> Data section
***

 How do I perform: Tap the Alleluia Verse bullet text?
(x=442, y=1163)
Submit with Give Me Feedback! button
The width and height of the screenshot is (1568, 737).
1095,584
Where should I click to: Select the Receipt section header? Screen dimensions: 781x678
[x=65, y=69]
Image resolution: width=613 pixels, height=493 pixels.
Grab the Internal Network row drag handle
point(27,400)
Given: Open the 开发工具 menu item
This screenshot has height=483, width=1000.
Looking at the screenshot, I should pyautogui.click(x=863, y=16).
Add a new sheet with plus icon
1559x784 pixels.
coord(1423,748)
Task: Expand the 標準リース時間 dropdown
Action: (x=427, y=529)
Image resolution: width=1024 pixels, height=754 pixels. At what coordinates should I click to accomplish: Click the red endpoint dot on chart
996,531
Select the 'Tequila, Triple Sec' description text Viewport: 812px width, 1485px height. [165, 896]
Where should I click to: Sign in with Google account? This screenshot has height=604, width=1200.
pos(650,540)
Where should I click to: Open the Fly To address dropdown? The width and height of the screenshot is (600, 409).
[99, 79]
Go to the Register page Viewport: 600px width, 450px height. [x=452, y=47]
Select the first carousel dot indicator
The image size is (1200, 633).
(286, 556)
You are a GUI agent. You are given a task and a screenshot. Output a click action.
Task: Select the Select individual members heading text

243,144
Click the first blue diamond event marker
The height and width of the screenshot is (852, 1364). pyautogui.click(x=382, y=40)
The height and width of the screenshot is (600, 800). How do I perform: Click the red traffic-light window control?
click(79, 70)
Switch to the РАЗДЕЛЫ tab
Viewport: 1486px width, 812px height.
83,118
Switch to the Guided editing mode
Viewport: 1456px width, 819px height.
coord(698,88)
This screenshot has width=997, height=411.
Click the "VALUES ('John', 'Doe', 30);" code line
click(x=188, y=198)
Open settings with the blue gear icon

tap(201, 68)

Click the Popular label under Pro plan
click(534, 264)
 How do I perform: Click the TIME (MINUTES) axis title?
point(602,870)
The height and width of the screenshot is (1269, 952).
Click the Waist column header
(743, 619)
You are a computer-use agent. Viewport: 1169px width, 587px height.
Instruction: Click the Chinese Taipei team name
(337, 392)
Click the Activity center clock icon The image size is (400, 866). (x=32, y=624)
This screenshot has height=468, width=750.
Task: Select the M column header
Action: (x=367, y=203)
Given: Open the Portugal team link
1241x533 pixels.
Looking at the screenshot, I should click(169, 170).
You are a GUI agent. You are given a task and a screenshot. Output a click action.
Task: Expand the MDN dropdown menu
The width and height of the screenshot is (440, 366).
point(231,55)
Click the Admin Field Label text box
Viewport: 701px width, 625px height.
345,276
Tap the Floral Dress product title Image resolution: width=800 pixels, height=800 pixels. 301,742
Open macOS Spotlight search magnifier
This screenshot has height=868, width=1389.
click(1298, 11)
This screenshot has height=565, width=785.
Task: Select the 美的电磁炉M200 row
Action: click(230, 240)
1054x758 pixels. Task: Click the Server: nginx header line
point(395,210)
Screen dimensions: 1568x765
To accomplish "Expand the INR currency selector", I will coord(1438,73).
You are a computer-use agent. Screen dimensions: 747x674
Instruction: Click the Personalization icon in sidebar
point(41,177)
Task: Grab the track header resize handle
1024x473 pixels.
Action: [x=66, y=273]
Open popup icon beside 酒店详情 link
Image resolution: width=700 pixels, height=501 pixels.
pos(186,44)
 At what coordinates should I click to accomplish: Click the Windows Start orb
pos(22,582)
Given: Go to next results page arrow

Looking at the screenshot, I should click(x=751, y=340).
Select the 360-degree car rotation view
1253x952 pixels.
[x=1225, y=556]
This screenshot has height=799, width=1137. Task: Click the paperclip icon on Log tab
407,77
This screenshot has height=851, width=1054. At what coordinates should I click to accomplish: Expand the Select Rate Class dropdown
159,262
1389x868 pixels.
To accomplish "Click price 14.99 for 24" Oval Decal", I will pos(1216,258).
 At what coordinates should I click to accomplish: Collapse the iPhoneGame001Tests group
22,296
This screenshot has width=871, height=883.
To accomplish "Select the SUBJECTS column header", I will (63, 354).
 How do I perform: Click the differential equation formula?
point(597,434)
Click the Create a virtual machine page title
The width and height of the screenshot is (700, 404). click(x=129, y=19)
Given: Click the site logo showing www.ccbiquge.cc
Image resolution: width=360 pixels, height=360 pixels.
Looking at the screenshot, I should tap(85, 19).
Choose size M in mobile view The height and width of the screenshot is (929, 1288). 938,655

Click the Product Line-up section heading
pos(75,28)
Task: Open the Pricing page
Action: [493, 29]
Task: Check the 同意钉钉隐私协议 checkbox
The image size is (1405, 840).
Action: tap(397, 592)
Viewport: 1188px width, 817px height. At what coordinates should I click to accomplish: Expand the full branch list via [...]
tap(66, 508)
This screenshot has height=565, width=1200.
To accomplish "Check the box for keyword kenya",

***

> Work to be completed
Lay out every line above as a JSON list of strings, one string per line, leaving out the blank lines.

> Result of this exercise
[
  " How do I perform: Tap the Alleluia Verse bullet text?",
  "(x=442, y=1163)",
  "Submit with Give Me Feedback! button",
  "The width and height of the screenshot is (1568, 737).",
  "1095,584",
  "Where should I click to: Select the Receipt section header? Screen dimensions: 781x678",
  "[x=65, y=69]",
  "Image resolution: width=613 pixels, height=493 pixels.",
  "Grab the Internal Network row drag handle",
  "point(27,400)",
  "Given: Open the 开发工具 menu item",
  "This screenshot has height=483, width=1000.",
  "Looking at the screenshot, I should pyautogui.click(x=863, y=16).",
  "Add a new sheet with plus icon",
  "1559x784 pixels.",
  "coord(1423,748)",
  "Task: Expand the 標準リース時間 dropdown",
  "Action: (x=427, y=529)",
  "Image resolution: width=1024 pixels, height=754 pixels. At what coordinates should I click to accomplish: Click the red endpoint dot on chart",
  "996,531",
  "Select the 'Tequila, Triple Sec' description text Viewport: 812px width, 1485px height. [165, 896]",
  "Where should I click to: Sign in with Google account? This screenshot has height=604, width=1200.",
  "pos(650,540)",
  "Where should I click to: Open the Fly To address dropdown? The width and height of the screenshot is (600, 409).",
  "[99, 79]",
  "Go to the Register page Viewport: 600px width, 450px height. [x=452, y=47]",
  "Select the first carousel dot indicator",
  "The image size is (1200, 633).",
  "(286, 556)",
  "You are a GUI agent. You are given a task and a screenshot. Output a click action.",
  "Task: Select the Select individual members heading text",
  "243,144",
  "Click the first blue diamond event marker",
  "The height and width of the screenshot is (852, 1364). pyautogui.click(x=382, y=40)",
  "The height and width of the screenshot is (600, 800). How do I perform: Click the red traffic-light window control?",
  "click(79, 70)",
  "Switch to the РАЗДЕЛЫ tab",
  "Viewport: 1486px width, 812px height.",
  "83,118",
  "Switch to the Guided editing mode",
  "Viewport: 1456px width, 819px height.",
  "coord(698,88)",
  "This screenshot has width=997, height=411.",
  "Click the \"VALUES ('John', 'Doe', 30);\" code line",
  "click(x=188, y=198)",
  "Open settings with the blue gear icon",
  "tap(201, 68)",
  "Click the Popular label under Pro plan",
  "click(534, 264)",
  " How do I perform: Click the TIME (MINUTES) axis title?",
  "point(602,870)",
  "The height and width of the screenshot is (1269, 952).",
  "Click the Waist column header",
  "(743, 619)",
  "You are a computer-use agent. Viewport: 1169px width, 587px height.",
  "Instruction: Click the Chinese Taipei team name",
  "(337, 392)",
  "Click the Activity center clock icon The image size is (400, 866). (x=32, y=624)",
  "This screenshot has height=468, width=750.",
  "Task: Select the M column header",
  "Action: (x=367, y=203)",
  "Given: Open the Portugal team link",
  "1241x533 pixels.",
  "Looking at the screenshot, I should click(169, 170).",
  "You are a GUI agent. You are given a task and a screenshot. Output a click action.",
  "Task: Expand the MDN dropdown menu",
  "The width and height of the screenshot is (440, 366).",
  "point(231,55)",
  "Click the Admin Field Label text box",
  "Viewport: 701px width, 625px height.",
  "345,276",
  "Tap the Floral Dress product title Image resolution: width=800 pixels, height=800 pixels. 301,742",
  "Open macOS Spotlight search magnifier",
  "This screenshot has height=868, width=1389.",
  "click(1298, 11)",
  "This screenshot has height=565, width=785.",
  "Task: Select the 美的电磁炉M200 row",
  "Action: click(230, 240)",
  "1054x758 pixels. Task: Click the Server: nginx header line",
  "point(395,210)",
  "Screen dimensions: 1568x765",
  "To accomplish \"Expand the INR currency selector\", I will coord(1438,73).",
  "You are a computer-use agent. Screen dimensions: 747x674",
  "Instruction: Click the Personalization icon in sidebar",
  "point(41,177)",
  "Task: Grab the track header resize handle",
  "1024x473 pixels.",
  "Action: [x=66, y=273]",
  "Open popup icon beside 酒店详情 link",
  "Image resolution: width=700 pixels, height=501 pixels.",
  "pos(186,44)",
  " At what coordinates should I click to accomplish: Click the Windows Start orb",
  "pos(22,582)",
  "Given: Go to next results page arrow",
  "Looking at the screenshot, I should click(x=751, y=340).",
  "Select the 360-degree car rotation view",
  "1253x952 pixels.",
  "[x=1225, y=556]",
  "This screenshot has height=799, width=1137. Task: Click the paperclip icon on Log tab",
  "407,77",
  "This screenshot has height=851, width=1054. At what coordinates should I click to accomplish: Expand the Select Rate Class dropdown",
  "159,262",
  "1389x868 pixels.",
  "To accomplish \"Click price 14.99 for 24\" Oval Decal\", I will pos(1216,258).",
  " At what coordinates should I click to accomplish: Collapse the iPhoneGame001Tests group",
  "22,296",
  "This screenshot has width=871, height=883.",
  "To accomplish \"Select the SUBJECTS column header\", I will (63, 354).",
  " How do I perform: Click the differential equation formula?",
  "point(597,434)",
  "Click the Create a virtual machine page title",
  "The width and height of the screenshot is (700, 404). click(x=129, y=19)",
  "Given: Click the site logo showing www.ccbiquge.cc",
  "Image resolution: width=360 pixels, height=360 pixels.",
  "Looking at the screenshot, I should tap(85, 19).",
  "Choose size M in mobile view The height and width of the screenshot is (929, 1288). 938,655",
  "Click the Product Line-up section heading",
  "pos(75,28)",
  "Task: Open the Pricing page",
  "Action: [493, 29]",
  "Task: Check the 同意钉钉隐私协议 checkbox",
  "The image size is (1405, 840).",
  "Action: tap(397, 592)",
  "Viewport: 1188px width, 817px height. At what coordinates should I click to accomplish: Expand the full branch list via [...]",
  "tap(66, 508)",
  "This screenshot has height=565, width=1200.",
  "To accomplish \"Check the box for keyword kenya\","
]